------ Given records ------

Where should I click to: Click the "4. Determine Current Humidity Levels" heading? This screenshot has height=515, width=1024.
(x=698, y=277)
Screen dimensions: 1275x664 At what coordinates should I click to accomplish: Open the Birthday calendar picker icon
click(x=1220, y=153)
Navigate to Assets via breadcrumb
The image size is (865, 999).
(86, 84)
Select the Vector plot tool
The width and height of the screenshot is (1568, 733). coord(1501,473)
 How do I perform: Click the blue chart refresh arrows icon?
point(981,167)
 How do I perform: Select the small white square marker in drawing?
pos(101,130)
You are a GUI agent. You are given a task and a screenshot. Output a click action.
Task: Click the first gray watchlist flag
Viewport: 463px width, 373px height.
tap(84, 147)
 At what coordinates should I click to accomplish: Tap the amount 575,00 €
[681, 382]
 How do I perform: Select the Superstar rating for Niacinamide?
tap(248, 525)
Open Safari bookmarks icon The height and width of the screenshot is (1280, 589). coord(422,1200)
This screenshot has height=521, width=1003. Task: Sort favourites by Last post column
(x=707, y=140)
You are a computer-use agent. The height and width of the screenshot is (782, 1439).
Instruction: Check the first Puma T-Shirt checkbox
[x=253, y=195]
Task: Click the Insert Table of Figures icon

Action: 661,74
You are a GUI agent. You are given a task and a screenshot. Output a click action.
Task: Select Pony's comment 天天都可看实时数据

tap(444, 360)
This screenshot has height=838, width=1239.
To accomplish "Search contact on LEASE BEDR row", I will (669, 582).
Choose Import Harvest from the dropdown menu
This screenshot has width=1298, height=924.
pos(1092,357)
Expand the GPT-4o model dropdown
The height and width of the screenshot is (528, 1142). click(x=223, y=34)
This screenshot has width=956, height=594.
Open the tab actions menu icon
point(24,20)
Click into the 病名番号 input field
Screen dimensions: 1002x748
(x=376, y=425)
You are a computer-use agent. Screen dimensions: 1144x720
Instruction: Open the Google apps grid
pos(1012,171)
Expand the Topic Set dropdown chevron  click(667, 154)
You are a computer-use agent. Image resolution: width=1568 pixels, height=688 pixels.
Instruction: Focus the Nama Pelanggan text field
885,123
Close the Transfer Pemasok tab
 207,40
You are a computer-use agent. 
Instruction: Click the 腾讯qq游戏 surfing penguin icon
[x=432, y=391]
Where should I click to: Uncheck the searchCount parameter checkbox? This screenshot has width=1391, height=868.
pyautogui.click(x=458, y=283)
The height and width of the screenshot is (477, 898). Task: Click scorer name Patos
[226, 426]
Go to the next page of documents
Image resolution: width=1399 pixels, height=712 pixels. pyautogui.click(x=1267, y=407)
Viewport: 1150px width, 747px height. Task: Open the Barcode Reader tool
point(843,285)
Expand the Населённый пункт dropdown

------

*What the task asks:*
Give the entries again in full, with nothing changed.

*Reply to the exercise:*
Where should I click to: Click the "4. Determine Current Humidity Levels" heading? This screenshot has height=515, width=1024.
(x=698, y=277)
Screen dimensions: 1275x664 At what coordinates should I click to accomplish: Open the Birthday calendar picker icon
click(x=1220, y=153)
Navigate to Assets via breadcrumb
The image size is (865, 999).
(86, 84)
Select the Vector plot tool
The width and height of the screenshot is (1568, 733). coord(1501,473)
 How do I perform: Click the blue chart refresh arrows icon?
point(981,167)
 How do I perform: Select the small white square marker in drawing?
pos(101,130)
You are a GUI agent. You are given a task and a screenshot. Output a click action.
Task: Click the first gray watchlist flag
Viewport: 463px width, 373px height.
tap(84, 147)
 At what coordinates should I click to accomplish: Tap the amount 575,00 €
[681, 382]
 How do I perform: Select the Superstar rating for Niacinamide?
tap(248, 525)
Open Safari bookmarks icon The height and width of the screenshot is (1280, 589). coord(422,1200)
This screenshot has height=521, width=1003. Task: Sort favourites by Last post column
(x=707, y=140)
You are a computer-use agent. The height and width of the screenshot is (782, 1439).
Instruction: Check the first Puma T-Shirt checkbox
[x=253, y=195]
Task: Click the Insert Table of Figures icon

Action: 661,74
You are a GUI agent. You are given a task and a screenshot. Output a click action.
Task: Select Pony's comment 天天都可看实时数据

tap(444, 360)
This screenshot has height=838, width=1239.
To accomplish "Search contact on LEASE BEDR row", I will (669, 582).
Choose Import Harvest from the dropdown menu
This screenshot has width=1298, height=924.
pos(1092,357)
Expand the GPT-4o model dropdown
The height and width of the screenshot is (528, 1142). click(x=223, y=34)
This screenshot has width=956, height=594.
Open the tab actions menu icon
point(24,20)
Click into the 病名番号 input field
Screen dimensions: 1002x748
(x=376, y=425)
You are a computer-use agent. Screen dimensions: 1144x720
Instruction: Open the Google apps grid
pos(1012,171)
Expand the Topic Set dropdown chevron  click(667, 154)
You are a computer-use agent. Image resolution: width=1568 pixels, height=688 pixels.
Instruction: Focus the Nama Pelanggan text field
885,123
Close the Transfer Pemasok tab
 207,40
You are a computer-use agent. 
Instruction: Click the 腾讯qq游戏 surfing penguin icon
[x=432, y=391]
Where should I click to: Uncheck the searchCount parameter checkbox? This screenshot has width=1391, height=868.
pyautogui.click(x=458, y=283)
The height and width of the screenshot is (477, 898). Task: Click scorer name Patos
[226, 426]
Go to the next page of documents
Image resolution: width=1399 pixels, height=712 pixels. pyautogui.click(x=1267, y=407)
Viewport: 1150px width, 747px height. Task: Open the Barcode Reader tool
point(843,285)
Expand the Населённый пункт dropdown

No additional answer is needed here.